___ Data rows

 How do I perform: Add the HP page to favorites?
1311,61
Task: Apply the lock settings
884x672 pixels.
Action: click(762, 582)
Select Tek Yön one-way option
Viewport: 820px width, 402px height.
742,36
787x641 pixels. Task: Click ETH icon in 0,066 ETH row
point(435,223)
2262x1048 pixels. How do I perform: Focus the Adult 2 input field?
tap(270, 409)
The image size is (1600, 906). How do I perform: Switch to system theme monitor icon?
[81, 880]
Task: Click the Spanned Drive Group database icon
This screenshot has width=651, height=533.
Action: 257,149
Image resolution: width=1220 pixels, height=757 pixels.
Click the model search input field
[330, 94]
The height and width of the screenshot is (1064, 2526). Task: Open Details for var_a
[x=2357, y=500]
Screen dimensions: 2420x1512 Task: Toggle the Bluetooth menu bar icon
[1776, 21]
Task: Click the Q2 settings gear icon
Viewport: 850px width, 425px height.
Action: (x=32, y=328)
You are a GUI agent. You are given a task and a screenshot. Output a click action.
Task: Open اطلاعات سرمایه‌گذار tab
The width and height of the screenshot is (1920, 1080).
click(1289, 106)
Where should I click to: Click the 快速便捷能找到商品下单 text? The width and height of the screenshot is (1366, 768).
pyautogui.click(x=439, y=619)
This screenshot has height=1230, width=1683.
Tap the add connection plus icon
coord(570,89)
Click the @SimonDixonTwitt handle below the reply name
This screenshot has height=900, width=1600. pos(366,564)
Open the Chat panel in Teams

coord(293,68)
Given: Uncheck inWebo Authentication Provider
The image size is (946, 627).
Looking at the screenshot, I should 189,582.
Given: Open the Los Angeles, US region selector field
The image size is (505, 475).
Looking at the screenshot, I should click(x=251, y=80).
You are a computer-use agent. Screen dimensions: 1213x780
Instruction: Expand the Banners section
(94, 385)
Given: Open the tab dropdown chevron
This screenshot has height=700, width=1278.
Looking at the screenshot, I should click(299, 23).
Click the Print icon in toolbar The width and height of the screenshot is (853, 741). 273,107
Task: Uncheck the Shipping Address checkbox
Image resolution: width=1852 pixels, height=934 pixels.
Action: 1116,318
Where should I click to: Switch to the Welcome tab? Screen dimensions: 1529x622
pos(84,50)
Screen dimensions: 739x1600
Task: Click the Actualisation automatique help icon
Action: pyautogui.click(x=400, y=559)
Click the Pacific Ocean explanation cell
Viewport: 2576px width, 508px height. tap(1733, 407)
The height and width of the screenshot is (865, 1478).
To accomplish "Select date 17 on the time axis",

______

| Written exercise |
Copy the data above line for line, with no changes.

| Exercise response |
 How do I perform: Add the HP page to favorites?
1311,61
Task: Apply the lock settings
884x672 pixels.
Action: click(762, 582)
Select Tek Yön one-way option
Viewport: 820px width, 402px height.
742,36
787x641 pixels. Task: Click ETH icon in 0,066 ETH row
point(435,223)
2262x1048 pixels. How do I perform: Focus the Adult 2 input field?
tap(270, 409)
The image size is (1600, 906). How do I perform: Switch to system theme monitor icon?
[81, 880]
Task: Click the Spanned Drive Group database icon
This screenshot has width=651, height=533.
Action: 257,149
Image resolution: width=1220 pixels, height=757 pixels.
Click the model search input field
[330, 94]
The height and width of the screenshot is (1064, 2526). Task: Open Details for var_a
[x=2357, y=500]
Screen dimensions: 2420x1512 Task: Toggle the Bluetooth menu bar icon
[1776, 21]
Task: Click the Q2 settings gear icon
Viewport: 850px width, 425px height.
Action: (x=32, y=328)
You are a GUI agent. You are given a task and a screenshot. Output a click action.
Task: Open اطلاعات سرمایه‌گذار tab
The width and height of the screenshot is (1920, 1080).
click(1289, 106)
Where should I click to: Click the 快速便捷能找到商品下单 text? The width and height of the screenshot is (1366, 768).
pyautogui.click(x=439, y=619)
This screenshot has height=1230, width=1683.
Tap the add connection plus icon
coord(570,89)
Click the @SimonDixonTwitt handle below the reply name
This screenshot has height=900, width=1600. pos(366,564)
Open the Chat panel in Teams

coord(293,68)
Given: Uncheck inWebo Authentication Provider
The image size is (946, 627).
Looking at the screenshot, I should 189,582.
Given: Open the Los Angeles, US region selector field
The image size is (505, 475).
Looking at the screenshot, I should click(x=251, y=80).
You are a computer-use agent. Screen dimensions: 1213x780
Instruction: Expand the Banners section
(94, 385)
Given: Open the tab dropdown chevron
This screenshot has height=700, width=1278.
Looking at the screenshot, I should click(299, 23).
Click the Print icon in toolbar The width and height of the screenshot is (853, 741). 273,107
Task: Uncheck the Shipping Address checkbox
Image resolution: width=1852 pixels, height=934 pixels.
Action: 1116,318
Where should I click to: Switch to the Welcome tab? Screen dimensions: 1529x622
pos(84,50)
Screen dimensions: 739x1600
Task: Click the Actualisation automatique help icon
Action: pyautogui.click(x=400, y=559)
Click the Pacific Ocean explanation cell
Viewport: 2576px width, 508px height. tap(1733, 407)
The height and width of the screenshot is (865, 1478).
To accomplish "Select date 17 on the time axis",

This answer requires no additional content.